Re: interet legaux Bonjour,
Selon l'article 1153-1 du code civil, en toute matière la condamnation à une indemnité emporte intérêts au taux légal même en l'absence de demande ou de disposition spéciale du jugement.
Donc, pas besoin que l'arrêt de la cour d'appel indique des intérêts légaux : ils sont dus en vertu de la loi (code civil, article 1153-1).
L'article 1153-1 énonce dans son 2e alinéa que si en appel ce n'a pas été la confirmation pure et simple du jugement de première instance, l'indemnité allouée en appel porte intérêt à compter de la décision d'appel.
Par ailleurs, la majoration de votre rente nécessitait l'appréciation de la Cour d'appel, on ne peut pas faire grief à la CPAM d'avoir négligé de vous payer la rente maximale dès l'origine.
Donc, les intérêts légaux vous sont dûs non pas à compter du début de l'octroi de votre rente, mais à compter du 20/11/2002, date de l'arrêt de la Cour d'appel.

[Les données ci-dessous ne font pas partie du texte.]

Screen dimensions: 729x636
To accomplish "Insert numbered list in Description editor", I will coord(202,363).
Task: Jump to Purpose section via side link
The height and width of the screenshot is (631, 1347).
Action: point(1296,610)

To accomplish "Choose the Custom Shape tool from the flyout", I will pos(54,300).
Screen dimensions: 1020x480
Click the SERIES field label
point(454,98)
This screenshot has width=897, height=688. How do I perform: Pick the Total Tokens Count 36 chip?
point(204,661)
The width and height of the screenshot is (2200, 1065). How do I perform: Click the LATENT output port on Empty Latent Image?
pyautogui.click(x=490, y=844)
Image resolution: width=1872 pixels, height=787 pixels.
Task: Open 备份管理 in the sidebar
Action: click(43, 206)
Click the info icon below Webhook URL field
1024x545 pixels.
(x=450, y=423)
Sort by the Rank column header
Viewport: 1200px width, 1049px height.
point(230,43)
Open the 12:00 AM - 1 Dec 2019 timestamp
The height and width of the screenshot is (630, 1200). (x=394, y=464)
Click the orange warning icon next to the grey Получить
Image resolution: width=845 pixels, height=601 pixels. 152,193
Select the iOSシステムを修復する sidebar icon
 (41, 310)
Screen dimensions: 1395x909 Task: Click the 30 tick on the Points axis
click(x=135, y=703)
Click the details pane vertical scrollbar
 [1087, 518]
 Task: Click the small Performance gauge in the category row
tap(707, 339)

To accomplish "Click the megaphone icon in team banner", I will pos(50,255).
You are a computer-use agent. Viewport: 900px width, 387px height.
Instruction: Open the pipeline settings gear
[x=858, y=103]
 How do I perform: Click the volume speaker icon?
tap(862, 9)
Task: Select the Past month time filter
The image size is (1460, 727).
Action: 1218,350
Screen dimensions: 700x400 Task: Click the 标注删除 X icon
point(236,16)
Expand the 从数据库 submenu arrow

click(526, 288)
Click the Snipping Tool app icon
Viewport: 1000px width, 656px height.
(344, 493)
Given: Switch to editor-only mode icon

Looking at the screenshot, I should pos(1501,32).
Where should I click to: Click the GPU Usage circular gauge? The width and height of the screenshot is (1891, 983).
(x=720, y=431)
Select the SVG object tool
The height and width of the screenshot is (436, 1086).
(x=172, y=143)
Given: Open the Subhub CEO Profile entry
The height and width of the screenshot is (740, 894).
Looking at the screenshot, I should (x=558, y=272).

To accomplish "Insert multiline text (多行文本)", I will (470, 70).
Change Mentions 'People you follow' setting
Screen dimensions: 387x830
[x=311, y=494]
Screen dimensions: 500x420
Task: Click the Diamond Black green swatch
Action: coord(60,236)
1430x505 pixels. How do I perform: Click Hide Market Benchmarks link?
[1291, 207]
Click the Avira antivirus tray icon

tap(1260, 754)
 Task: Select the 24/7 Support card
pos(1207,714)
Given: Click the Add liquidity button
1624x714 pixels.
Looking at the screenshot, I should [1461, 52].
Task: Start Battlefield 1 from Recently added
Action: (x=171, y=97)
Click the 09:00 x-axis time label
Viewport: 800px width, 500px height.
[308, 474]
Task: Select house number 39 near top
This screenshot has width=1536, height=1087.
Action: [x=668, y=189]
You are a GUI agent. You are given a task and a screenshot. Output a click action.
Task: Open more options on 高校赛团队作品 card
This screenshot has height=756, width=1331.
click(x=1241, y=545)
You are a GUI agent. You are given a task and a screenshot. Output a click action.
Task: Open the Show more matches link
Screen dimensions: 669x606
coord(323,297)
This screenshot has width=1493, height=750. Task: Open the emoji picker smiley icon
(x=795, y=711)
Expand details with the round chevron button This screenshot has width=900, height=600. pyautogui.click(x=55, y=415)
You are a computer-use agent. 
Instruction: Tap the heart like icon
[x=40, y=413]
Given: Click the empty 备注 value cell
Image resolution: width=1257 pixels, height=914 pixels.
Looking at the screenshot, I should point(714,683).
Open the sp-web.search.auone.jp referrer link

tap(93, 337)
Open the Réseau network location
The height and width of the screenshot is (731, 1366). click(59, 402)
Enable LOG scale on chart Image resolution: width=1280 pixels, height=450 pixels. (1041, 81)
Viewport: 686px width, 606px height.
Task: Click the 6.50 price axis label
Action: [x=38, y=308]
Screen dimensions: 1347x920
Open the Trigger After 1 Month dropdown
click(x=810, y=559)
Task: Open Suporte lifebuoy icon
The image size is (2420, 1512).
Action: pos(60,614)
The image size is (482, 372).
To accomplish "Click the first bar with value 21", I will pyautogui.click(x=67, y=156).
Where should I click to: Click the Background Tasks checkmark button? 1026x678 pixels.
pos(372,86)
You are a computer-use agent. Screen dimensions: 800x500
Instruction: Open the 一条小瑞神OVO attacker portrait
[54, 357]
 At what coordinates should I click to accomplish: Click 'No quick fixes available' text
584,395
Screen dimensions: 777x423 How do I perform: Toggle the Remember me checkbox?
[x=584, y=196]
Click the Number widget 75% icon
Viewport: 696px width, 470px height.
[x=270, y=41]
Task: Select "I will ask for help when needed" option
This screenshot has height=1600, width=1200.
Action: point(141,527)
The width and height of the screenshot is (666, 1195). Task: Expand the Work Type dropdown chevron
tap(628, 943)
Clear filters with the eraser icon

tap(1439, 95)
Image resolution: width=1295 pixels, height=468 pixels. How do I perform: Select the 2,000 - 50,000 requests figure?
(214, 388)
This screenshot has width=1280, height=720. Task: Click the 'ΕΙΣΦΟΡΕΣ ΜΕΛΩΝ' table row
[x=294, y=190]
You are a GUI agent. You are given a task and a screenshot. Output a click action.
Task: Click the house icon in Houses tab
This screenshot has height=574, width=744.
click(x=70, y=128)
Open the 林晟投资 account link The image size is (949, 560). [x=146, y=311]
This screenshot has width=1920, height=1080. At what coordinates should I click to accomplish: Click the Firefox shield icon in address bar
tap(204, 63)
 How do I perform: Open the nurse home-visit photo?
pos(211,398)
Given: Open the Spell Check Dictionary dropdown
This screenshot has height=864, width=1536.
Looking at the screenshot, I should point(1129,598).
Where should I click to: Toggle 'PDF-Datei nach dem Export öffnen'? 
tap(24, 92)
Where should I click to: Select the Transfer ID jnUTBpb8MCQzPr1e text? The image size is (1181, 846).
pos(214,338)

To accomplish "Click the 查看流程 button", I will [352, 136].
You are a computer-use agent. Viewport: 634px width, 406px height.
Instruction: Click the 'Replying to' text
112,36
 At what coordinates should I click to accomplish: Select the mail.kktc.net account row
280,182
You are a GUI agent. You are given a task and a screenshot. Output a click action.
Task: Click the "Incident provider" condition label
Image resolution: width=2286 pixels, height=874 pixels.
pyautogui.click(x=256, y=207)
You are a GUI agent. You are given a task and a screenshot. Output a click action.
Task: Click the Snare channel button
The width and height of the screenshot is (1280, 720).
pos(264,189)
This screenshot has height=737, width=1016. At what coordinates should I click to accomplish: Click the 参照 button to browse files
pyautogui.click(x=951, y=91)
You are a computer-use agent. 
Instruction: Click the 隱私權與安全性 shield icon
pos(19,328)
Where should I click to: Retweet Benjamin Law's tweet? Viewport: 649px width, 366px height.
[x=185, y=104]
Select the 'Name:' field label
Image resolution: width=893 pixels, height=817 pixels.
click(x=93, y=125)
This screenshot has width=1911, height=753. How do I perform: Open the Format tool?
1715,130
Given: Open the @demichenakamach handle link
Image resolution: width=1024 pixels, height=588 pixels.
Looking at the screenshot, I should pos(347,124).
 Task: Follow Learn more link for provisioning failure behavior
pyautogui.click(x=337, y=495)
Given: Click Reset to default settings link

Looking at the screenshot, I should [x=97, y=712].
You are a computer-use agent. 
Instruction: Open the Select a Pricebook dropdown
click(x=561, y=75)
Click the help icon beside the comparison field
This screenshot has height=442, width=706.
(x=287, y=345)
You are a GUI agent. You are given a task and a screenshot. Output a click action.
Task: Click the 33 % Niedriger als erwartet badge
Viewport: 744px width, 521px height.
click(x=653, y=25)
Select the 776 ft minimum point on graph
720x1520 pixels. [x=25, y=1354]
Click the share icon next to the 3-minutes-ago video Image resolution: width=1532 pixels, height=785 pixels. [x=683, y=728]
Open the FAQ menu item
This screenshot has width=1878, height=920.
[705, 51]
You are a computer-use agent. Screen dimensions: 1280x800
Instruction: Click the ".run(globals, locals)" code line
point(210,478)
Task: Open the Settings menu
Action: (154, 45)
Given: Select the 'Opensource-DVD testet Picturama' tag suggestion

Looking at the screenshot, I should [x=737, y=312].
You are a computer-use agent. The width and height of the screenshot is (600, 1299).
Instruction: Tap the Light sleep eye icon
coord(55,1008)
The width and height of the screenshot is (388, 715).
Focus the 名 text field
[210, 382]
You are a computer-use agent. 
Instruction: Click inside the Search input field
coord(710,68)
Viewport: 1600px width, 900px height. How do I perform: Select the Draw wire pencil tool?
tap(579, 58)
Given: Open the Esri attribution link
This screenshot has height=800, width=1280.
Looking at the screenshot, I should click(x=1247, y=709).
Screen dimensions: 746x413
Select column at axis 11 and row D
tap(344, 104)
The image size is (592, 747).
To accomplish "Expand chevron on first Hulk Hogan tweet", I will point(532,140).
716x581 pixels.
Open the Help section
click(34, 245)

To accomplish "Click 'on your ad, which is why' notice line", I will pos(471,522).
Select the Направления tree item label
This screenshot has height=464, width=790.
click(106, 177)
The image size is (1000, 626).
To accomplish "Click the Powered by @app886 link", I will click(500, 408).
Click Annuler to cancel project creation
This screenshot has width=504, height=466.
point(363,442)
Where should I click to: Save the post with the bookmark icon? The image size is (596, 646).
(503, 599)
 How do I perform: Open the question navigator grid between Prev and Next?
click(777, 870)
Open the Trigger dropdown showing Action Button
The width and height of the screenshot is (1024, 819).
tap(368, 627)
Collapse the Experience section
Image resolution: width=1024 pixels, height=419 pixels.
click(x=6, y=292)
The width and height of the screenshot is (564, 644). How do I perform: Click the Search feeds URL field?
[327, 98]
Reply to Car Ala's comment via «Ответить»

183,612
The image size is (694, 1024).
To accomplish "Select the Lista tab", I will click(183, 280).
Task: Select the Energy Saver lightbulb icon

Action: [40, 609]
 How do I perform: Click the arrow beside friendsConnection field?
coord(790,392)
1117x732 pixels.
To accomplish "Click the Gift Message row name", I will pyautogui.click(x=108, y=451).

En outre, vous pouvez, en vertu de l'article 1254 du Code civil, exiger que les paiements effectués par la CPAM entre le 20/11/2002 et ce jour, soient imputés par priorité sur le service des intérêts légaux, avant d'être affectés au service de la dette en principal (la rente). Cela a pour conséquence de majorer le montant des intérêts légaux, car leur assiette (le montant sur lequel on applique le taux d'intérêt) est plus importante. Et n'oubliez pas que si deux mois après l'arrêt de la cour d'appel c'est-à-dire le 20/01/2003, la CPAM n'avait pas apuré la totalité des arriérés (ce qui est le cas, puisque la CPAM ne s'est exécutée que le 8/4/03, le montant des intérêts légaux est augmenté de 5 points ; n'oubliez pas de les exiger.